Problem description
Extract the line that contains "Click the UDP" and every line after it to the end of the records below, exactly as written and nothing else.

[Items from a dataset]
· · · ·
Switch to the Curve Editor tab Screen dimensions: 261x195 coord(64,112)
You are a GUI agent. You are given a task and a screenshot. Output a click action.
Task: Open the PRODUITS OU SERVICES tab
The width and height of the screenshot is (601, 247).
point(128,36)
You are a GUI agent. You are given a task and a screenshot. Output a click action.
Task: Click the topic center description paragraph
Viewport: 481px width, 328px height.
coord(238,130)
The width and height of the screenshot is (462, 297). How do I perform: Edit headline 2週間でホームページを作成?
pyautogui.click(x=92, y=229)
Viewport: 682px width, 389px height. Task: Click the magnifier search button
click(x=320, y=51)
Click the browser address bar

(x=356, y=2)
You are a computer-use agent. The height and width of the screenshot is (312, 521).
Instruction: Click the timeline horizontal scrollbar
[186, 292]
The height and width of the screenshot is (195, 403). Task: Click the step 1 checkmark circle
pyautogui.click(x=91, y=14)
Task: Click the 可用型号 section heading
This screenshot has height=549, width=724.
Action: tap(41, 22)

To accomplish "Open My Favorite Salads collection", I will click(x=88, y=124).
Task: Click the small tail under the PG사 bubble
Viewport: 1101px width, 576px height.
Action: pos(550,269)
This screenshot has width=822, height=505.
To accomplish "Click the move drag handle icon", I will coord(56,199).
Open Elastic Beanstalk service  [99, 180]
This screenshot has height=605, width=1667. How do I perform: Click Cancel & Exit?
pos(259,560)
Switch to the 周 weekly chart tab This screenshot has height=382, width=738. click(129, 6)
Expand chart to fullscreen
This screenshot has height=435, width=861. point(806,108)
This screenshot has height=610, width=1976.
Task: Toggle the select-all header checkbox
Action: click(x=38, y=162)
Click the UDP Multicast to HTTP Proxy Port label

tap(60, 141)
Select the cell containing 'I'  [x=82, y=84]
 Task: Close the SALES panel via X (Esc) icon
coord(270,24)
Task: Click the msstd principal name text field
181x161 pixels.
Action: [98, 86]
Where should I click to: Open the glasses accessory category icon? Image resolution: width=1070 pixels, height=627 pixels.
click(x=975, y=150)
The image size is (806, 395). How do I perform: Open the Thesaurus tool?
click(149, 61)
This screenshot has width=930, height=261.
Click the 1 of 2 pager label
· · · ·
Result of the task
Click the UDP Multicast to HTTP Proxy Port label

tap(60, 141)
Select the cell containing 'I'  [x=82, y=84]
 Task: Close the SALES panel via X (Esc) icon
coord(270,24)
Task: Click the msstd principal name text field
181x161 pixels.
Action: [98, 86]
Where should I click to: Open the glasses accessory category icon? Image resolution: width=1070 pixels, height=627 pixels.
click(x=975, y=150)
The image size is (806, 395). How do I perform: Open the Thesaurus tool?
click(149, 61)
This screenshot has width=930, height=261.
Click the 1 of 2 pager label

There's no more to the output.